(Interface element items)
◆ ◆ ◆ ◆ ◆ ◆ ◆
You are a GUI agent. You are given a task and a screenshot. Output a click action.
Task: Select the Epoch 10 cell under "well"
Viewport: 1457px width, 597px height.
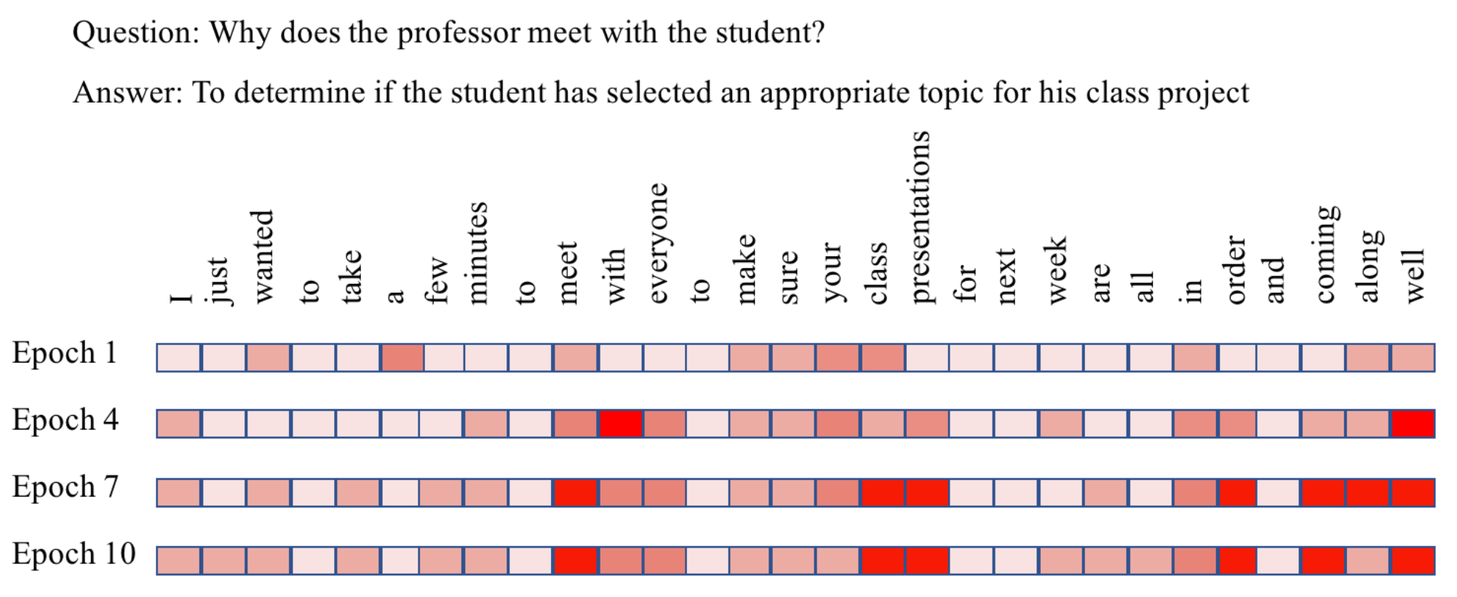tap(1413, 560)
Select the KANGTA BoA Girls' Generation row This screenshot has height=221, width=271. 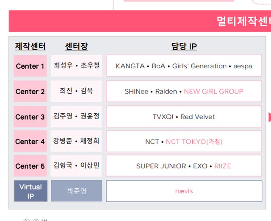tap(184, 66)
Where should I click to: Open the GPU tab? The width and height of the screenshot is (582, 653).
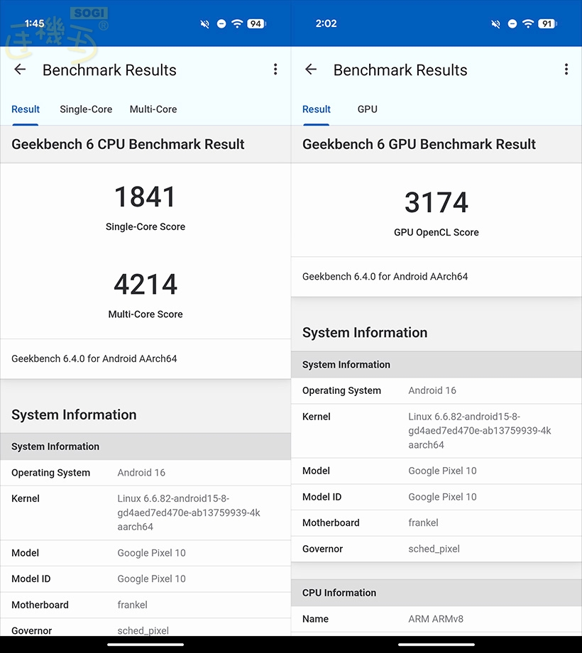pos(368,109)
◆ ◆ ◆ ◆ ◆ ◆ ◆
- Description of the task -
Copy everything from the line containing "Where should I" down to the end of the items, leaving out the pictures.

- Correct answer -
Where should I click to: Open the GPU tab? The width and height of the screenshot is (582, 653).
pos(368,109)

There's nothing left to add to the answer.